ASSIGNMENT: Gather, from the data below, each line in which the word "button" occurs.

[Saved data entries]

== Segment start ==

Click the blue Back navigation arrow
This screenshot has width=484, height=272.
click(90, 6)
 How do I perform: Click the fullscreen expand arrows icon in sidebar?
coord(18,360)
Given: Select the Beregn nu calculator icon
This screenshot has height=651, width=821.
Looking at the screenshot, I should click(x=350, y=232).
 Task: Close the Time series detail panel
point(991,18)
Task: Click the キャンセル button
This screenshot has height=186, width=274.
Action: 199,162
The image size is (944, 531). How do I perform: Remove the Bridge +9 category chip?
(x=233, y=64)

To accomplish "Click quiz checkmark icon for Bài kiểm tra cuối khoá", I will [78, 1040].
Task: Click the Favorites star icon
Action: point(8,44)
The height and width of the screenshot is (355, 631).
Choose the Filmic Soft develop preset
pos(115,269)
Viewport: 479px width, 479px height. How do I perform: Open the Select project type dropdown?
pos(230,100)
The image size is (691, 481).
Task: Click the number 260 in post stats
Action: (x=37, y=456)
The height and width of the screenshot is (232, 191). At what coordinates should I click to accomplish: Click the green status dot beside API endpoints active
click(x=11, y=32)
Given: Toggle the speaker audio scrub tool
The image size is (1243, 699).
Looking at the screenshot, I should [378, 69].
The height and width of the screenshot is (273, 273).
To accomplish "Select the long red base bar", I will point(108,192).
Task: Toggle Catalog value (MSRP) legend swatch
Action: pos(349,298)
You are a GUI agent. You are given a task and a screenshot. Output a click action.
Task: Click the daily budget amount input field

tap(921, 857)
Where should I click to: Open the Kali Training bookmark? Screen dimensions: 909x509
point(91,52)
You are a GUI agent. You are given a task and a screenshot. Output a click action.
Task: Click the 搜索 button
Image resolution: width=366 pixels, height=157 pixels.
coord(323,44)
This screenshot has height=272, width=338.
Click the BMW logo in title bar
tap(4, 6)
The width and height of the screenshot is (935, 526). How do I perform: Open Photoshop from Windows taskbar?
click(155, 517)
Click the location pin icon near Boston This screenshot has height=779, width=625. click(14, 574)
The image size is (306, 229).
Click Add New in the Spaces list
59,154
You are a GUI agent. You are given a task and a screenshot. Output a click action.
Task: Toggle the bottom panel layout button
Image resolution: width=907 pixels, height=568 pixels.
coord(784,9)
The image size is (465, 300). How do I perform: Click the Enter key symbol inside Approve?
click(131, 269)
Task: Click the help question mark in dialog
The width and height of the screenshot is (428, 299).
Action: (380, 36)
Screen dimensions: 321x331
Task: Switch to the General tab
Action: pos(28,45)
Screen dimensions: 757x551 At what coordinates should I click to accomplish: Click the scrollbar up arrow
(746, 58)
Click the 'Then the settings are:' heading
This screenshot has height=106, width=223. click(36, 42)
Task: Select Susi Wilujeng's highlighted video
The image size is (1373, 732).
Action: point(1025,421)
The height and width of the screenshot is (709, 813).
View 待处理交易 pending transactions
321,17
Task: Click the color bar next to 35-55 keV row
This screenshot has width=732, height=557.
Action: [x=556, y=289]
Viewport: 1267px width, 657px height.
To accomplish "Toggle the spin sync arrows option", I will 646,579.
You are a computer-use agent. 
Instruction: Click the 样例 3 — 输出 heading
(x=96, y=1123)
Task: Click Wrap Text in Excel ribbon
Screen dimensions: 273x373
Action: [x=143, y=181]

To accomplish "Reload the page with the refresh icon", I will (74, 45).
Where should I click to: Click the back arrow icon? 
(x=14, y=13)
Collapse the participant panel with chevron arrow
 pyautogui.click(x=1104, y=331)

== Segment end ==

RESPONSE AREA:
Task: Click the キャンセル button
Task: Click the 搜索 button
Task: Toggle the bottom panel layout button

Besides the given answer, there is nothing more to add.